Но игра в рисование не стала для Маяковского важным делом. «Окна РОСТА», рекламные плакаты – всем этим он занимался с охотой, это тоже было нужно для переделки мира, но лишь в малой степени являлось игрой. С другой стороны, рисовальные экспромты тоже продолжались. Почти при каждом письме или записке к Лиле Брик поэт изображал себя в виде стилизованного щенка (Щена). Рисунок выражал чувства Маяковского в этот момент. Лиля Юрьевна потом издала их со своими комментариями отдельной книжкой. Наконец, для Татьяны Яковлевой Маяковский в честь своей старой клички рисовал волов. Создавались быстрые игровые рисунки и по другим поводам, но на фоне игры и работы словесной все это отошло на второй план.

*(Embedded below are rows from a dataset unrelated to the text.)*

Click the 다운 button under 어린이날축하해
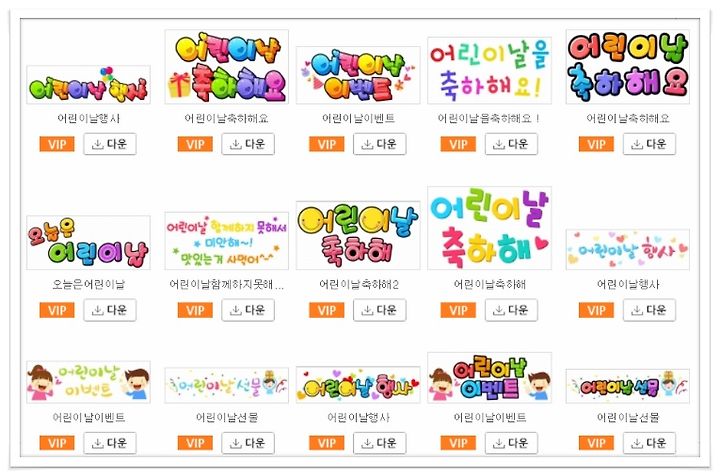 [511, 310]
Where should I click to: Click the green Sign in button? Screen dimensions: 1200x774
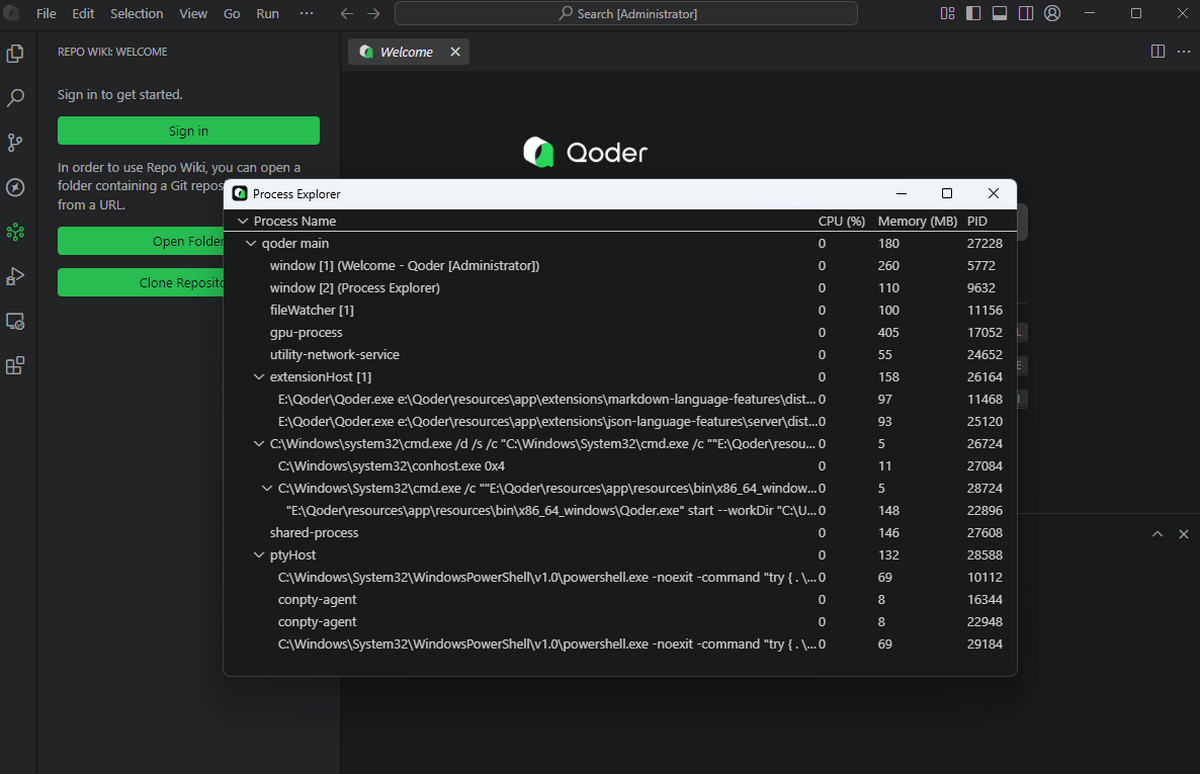(x=188, y=131)
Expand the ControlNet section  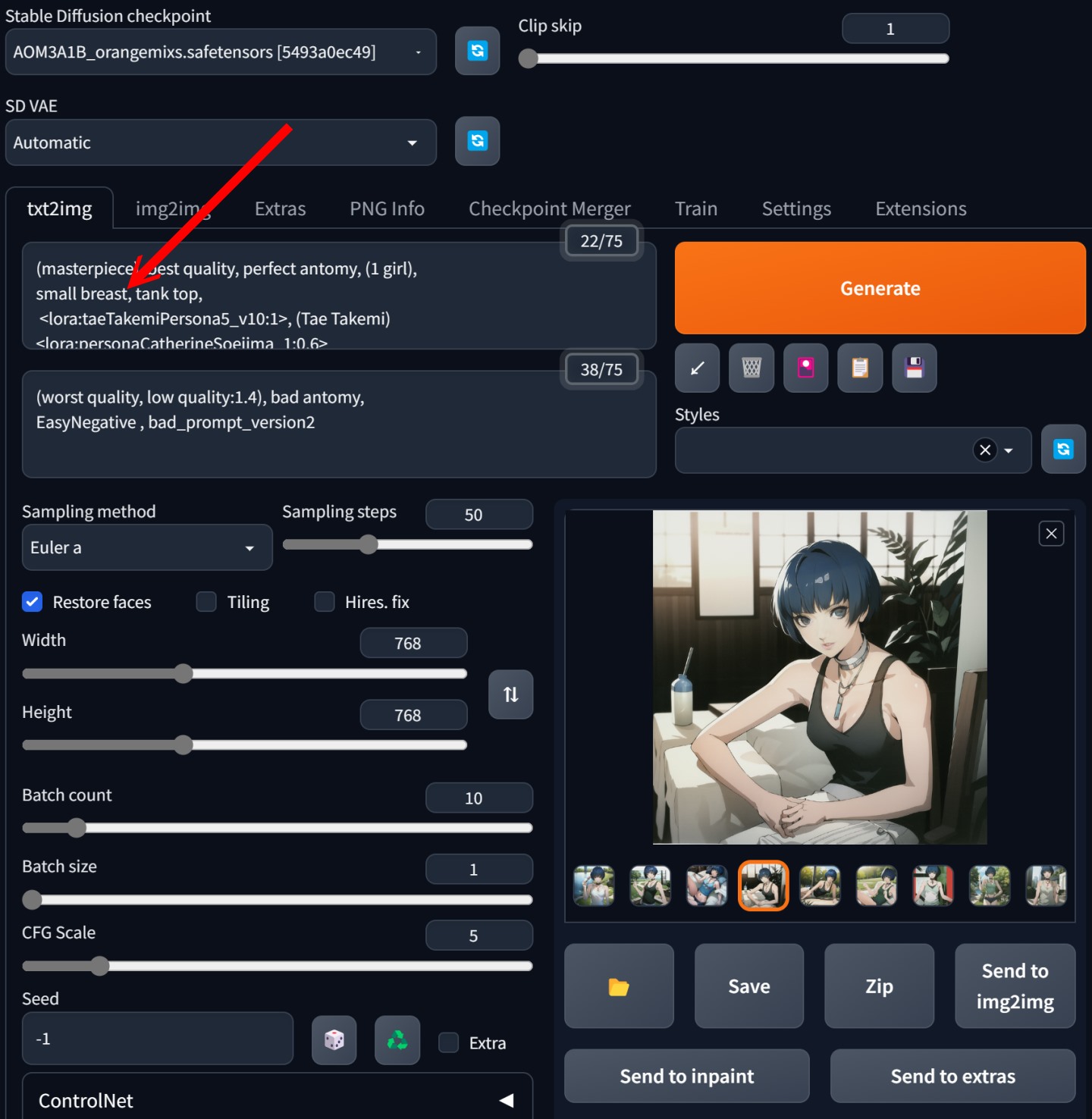(277, 1100)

К тому же рисовать можно не всегда: нужно, по крайней мере, что-то рисующее и хоть какая-то бумага.
Живопись требует постоянного физического труда, методичной работы – красок, холста и массы затраченных часов, недель, лет… Ко всему этому Маяковский не был склонен.
Давид Бурлюк
Зато непрерывно, неустанно и в любой обстановке Маяковский мог играть в слова. Когда такой игрой занимается поэт, это называют «творческой лабораторией». Маяковский в этой лаборатории, по собственным его словам, добывал радий из «тысяч тонн словесной руды». Радий действительно требует очень тонкой – лабораторной – очистки.
Процесс и правила игры
Действительность, лежащая перед поэтом, – язык. И его, значит, тоже следует переделать, прежде чем уже переделанный ставить на службу строительству нового мира. Переделка начинается с игры. Игра приводит к стихам.

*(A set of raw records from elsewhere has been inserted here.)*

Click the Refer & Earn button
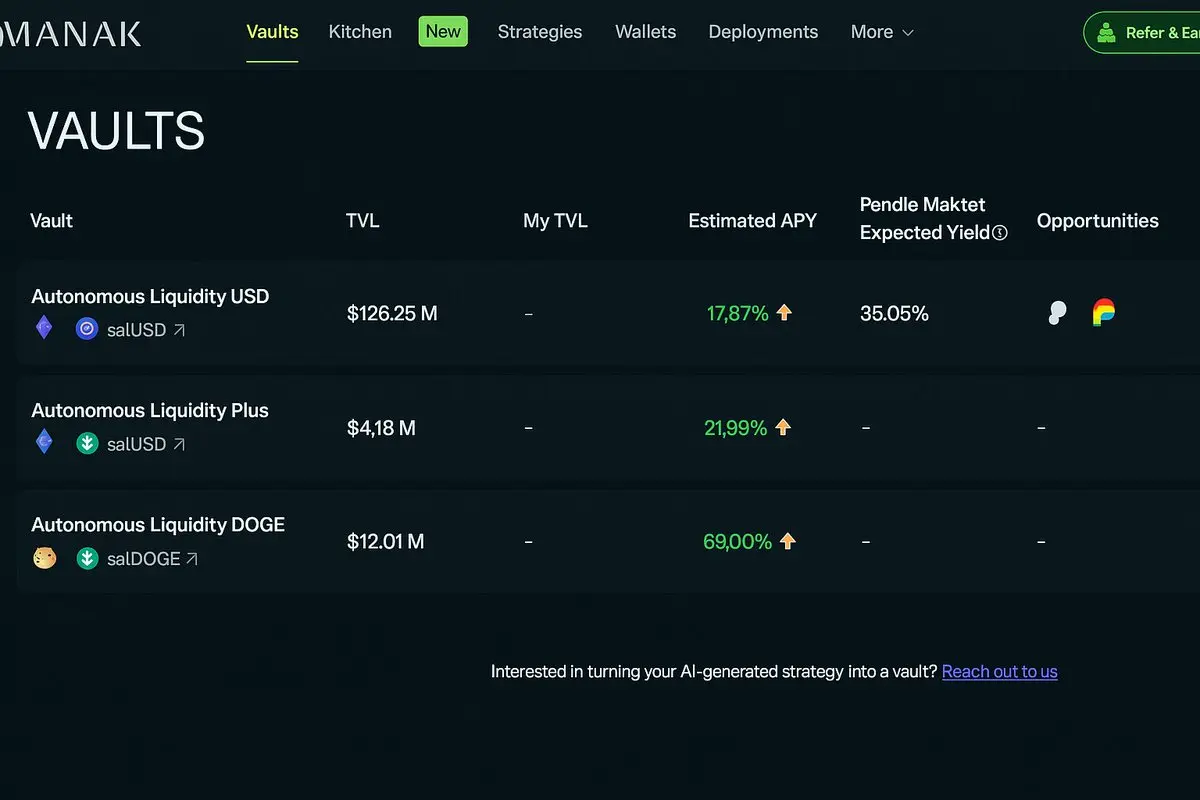Viewport: 1200px width, 800px height. point(1145,33)
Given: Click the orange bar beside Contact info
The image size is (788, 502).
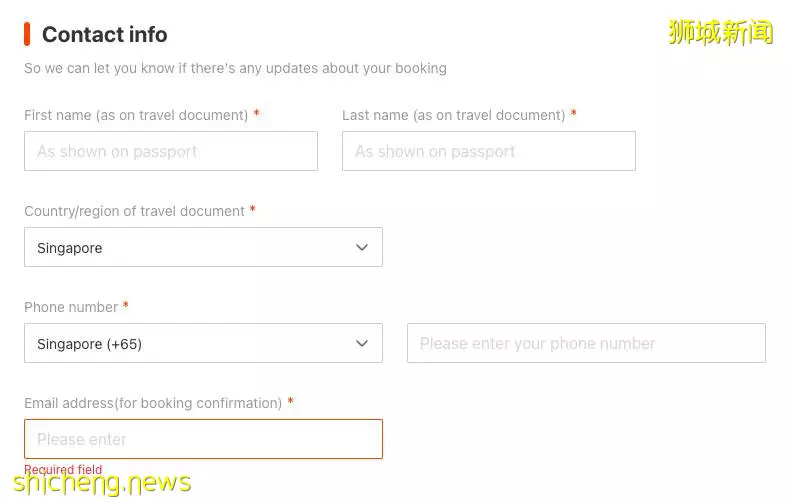Looking at the screenshot, I should tap(27, 34).
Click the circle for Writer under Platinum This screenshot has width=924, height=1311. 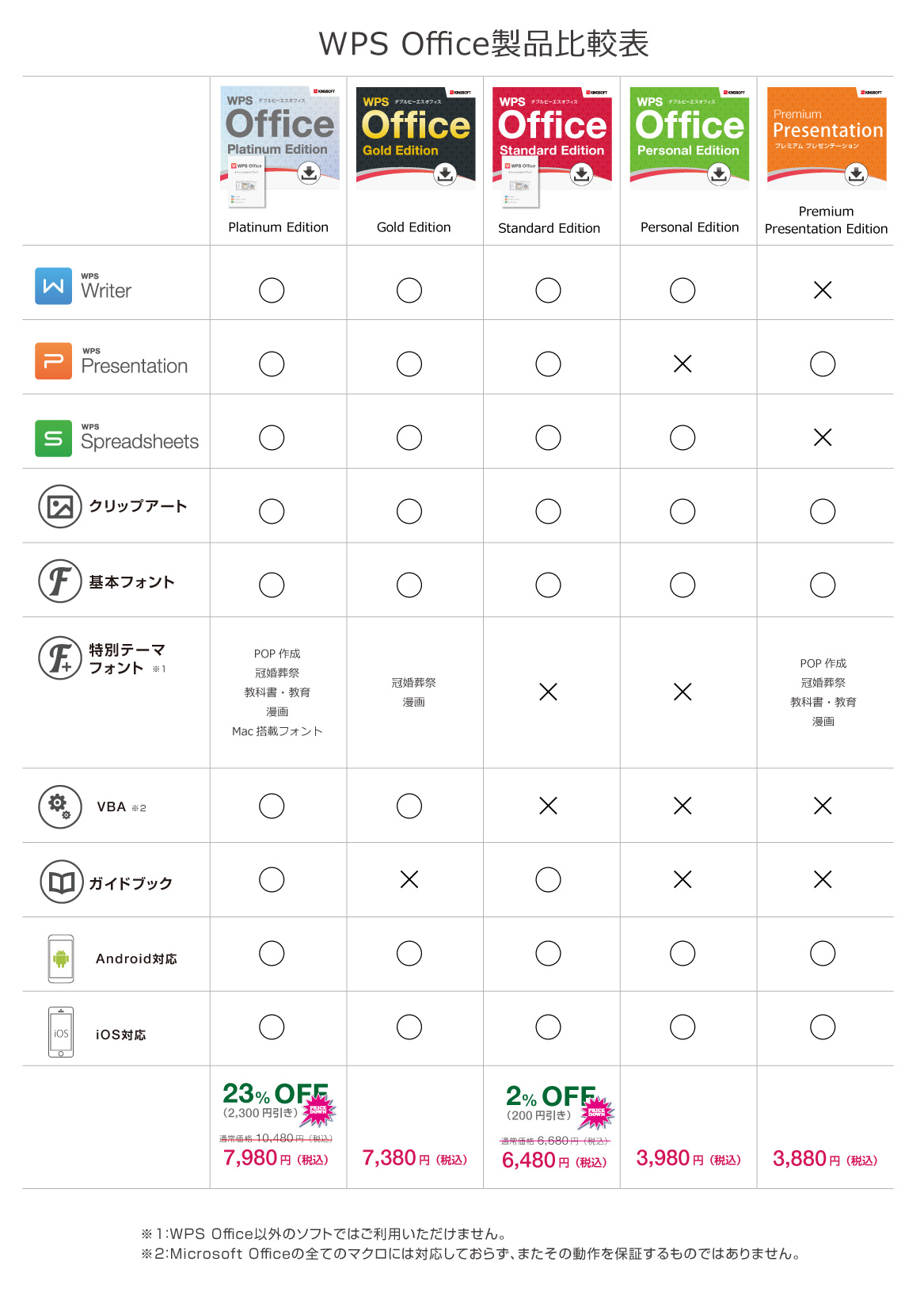272,290
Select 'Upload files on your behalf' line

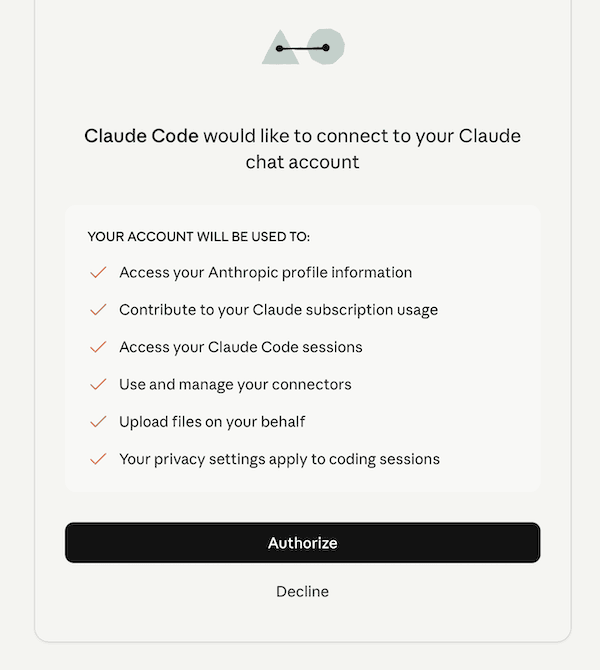pos(212,422)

На рубеже XIX и XX веков поэты начали освобождать энергию звуков внутри слова – открытие, которое, без всякого преувеличения, было сродни одновременному открытию атомной энергии. В России Маяковский был тем самым человеком, через которого осуществлялось это общее движение. Не столько Эйнштейну, сколько Резерфорду или Нильсу Бору должен был бы он отправить телеграмму о единомыслии.
Маяковский носился в то время с проектом послать Эйнштейну приветственное радио – науке будущего от искусства будущего.
Роман Якобсон
Вообще игры со звуковым составом слова известны издревле. За несколько лет до появления русского футуризма лингвист Фердинанд де Соссюр (возможно, не без влияния авангардной французской поэзии) открыл в индийских ведах прием анаграммы: имя бога не называется, но через весь текст проводятся входящие в него согласные. В середине XVIII века буквально тот же прием применял Ломоносов:
«Коль светло» точно (даже с учетом мягкости) повторяет состав согласных имени «Петровой дщери» – Елисаветы, а это еще подкрепляется близко звучащими «святыя», «высоты», «процвела».
Не кто иной, как Осип Брик, написал основополагающую для своего времени статью «Звуковые повторы», где показал, что такие повторы – основа всякой поэзии. Потом его наблюдения развивал Роман Якобсон. Но с некоторого момента сознательные игры со словом стали считаться чем-то несерьезным, позволительным только в юмористической поэзии. В России это произошло приблизительно с пушкинского времени. Правда, у самого Пушкина, если поискать, найдется все, но искать придется долго.
Новый поворот начали в 1870-е годы французы. Поль Верлен провозгласил: «Прежде всего – музыка», и это далеко не только благозвучие (хотя и здесь с Верленом мало кто сравнится), но и проникновение в смысл, создаваемый звучанием: так из обычного «il pleut» («идет дождь») оказалось возможно получить «il pleure» («идет плач»). Стефан Малларме принялся расшатывать французский синтаксис – самый крепкий в Европе. Эти первые достижения вдохновили поэтов по всему миру. Оказалось, что звучание слова ведет его к смыслу. В России дальше и сознательнее всех по этому пути прошли футуристы.